Эмиль совсем забыл о нем; однако, устыдившись, он сказал:
– Действительно, я удивлен, не видя его здесь, потому что маска его довольно заметна.
– Знаете, чем занят теперь этот странный человек? – спросил молодой офицер. – Он не только не танцевал, но и недолго оставался в зале, потому что почти сейчас же повстречал своего друга Андерсона, приехавшего из деревни; их разговор коснулся литературы, и так как тот не знал еще недавно вышедшей поэмы, то Родерих не успокоился, пока ему не отперли одну из отдаленных комнат; там-то он и сидит теперь со своим приятелем и при свете одинокой свечи читает ему все произведение.
– Это похоже на него, – промолвил Эмиль, – потому что он весь – настроение. Я испробовал все, не опасаясь даже дружеских раздоров, лишь бы отучить его всю свою жизнь разменивать на экспромты; однако эти чудачества до того глубоко укоренились в его сердце, что он готов скорее разойтись с лучшим другом, чем отказаться от них. Недавно он собрался прочесть мне то самое столь любимое им произведение, которое он всегда носит при себе, и я даже сам настаивал на этом; но едва было прочитано начало и я уже всецело отдался его красоте, как Родерих внезапно вскочил и, облекшись в кухонный фартук, вернулся обратно и с большими церемониями велел раздуть огонь, чтобы зажарить мне вовсе не привлекавший меня бифштекс, в приготовлении которого он мнит себя первым в Европе, хотя в большинстве случаев блюдо ему не удается.
Испанец засмеялся.
– Он никогда не был влюблен? – спросил он.

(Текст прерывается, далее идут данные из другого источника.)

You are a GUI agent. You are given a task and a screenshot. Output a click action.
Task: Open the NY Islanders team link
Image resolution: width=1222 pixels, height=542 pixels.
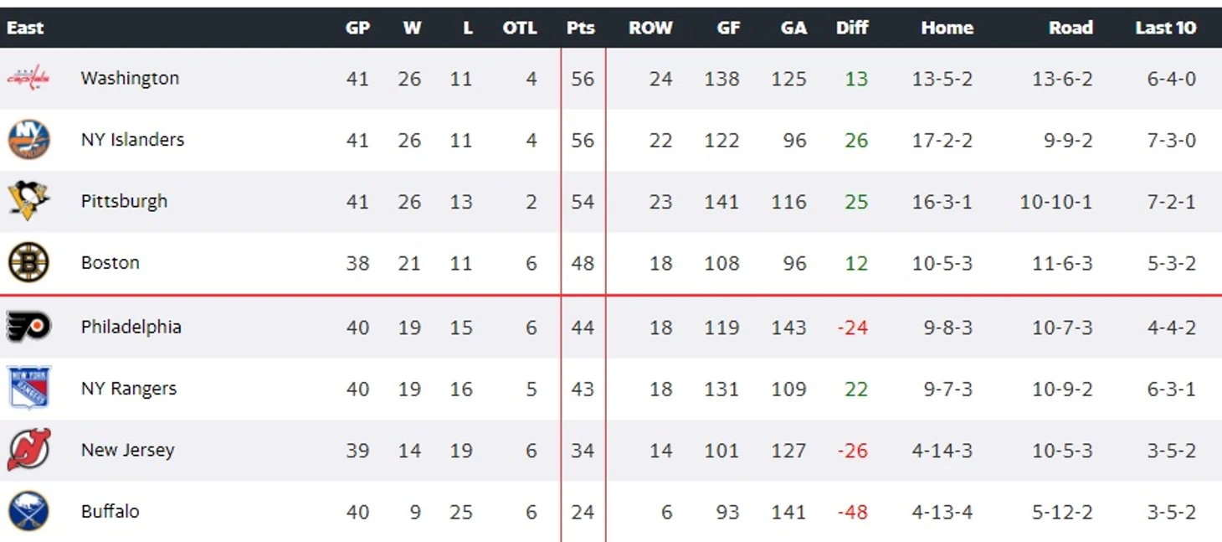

– На свой лад, – очень серьезно ответил Эмиль. – Так, словно хотел поглумиться над самим собою и над любовью, во многих сразу и, по его собственным словам, до отчаяния, что, однако, не мешало ему через неделю снова забывать всех.
Они расстались в сутолоке, и Эмиль направился к уединенной комнате, откуда уже издали услышал голос громко декламирующего друга.
– А, вот и ты! – воскликнул тот при виде его. – Ты попал кстати, я как раз дошел до того места, на котором нас с тобой тогда прервали; если хочешь, садись и слушай.
– Сейчас я не в настроении, – сказал Эмиль, – кроме того, и час, и место кажутся мне мало подходящими для подобных занятий.
– Почему нет? – возразил Родерих. – Все должно подчиняться нашим желаниям, любое время удобно для возвышенных занятий. Или ты предпочитаешь танцы? В танцорах недостаток, и ты сможешь сегодня несколькими часами прыганья и парой измученных ног снискать расположение многих благодарных дам.
– Прощай! – крикнул Эмиль уже в дверях. – Я иду домой.
– Еще одно слово! – закричал ему вдогонку Родерих. – Завтра чуть свет я отправляюсь с этим господином на несколько дней за город – впрочем, я еще зайду к тебе проститься. Если ты будешь спать, что всего вероятнее, не утруждай себя пробуждением, так как через три дня я буду снова с тобой. Удивительнейший человек, – продолжал он, обращаясь к своему новому приятелю. – До того тяжел на подъем, нелюдим и серьезен, что сам себе портит всякую радость, или, вернее, для него не существует радости. Все должно быть благородным, великим, возвышенным, его сердце должно отзываться на все, стой даже он перед кукольным театром; и если игра не отвечает его претензиям, в сущности, совершенно сумасбродным, он впадает в трагическое настроение и весь мир кажется ему жестоким и варварским; а там он, уж конечно, будет требовать, чтобы под маской какого-нибудь Панталоне или Полишинеля пылало сердце, полное тоски и неземных порывов, и чтобы Арлекин глубокомысленно философствовал о ничтожестве мира, а если эти ожидания не оправдаются, то, несомненно, из глаз его брызнут слезы и он сокрушенно и презрительно отвернется от пестрого зрелища.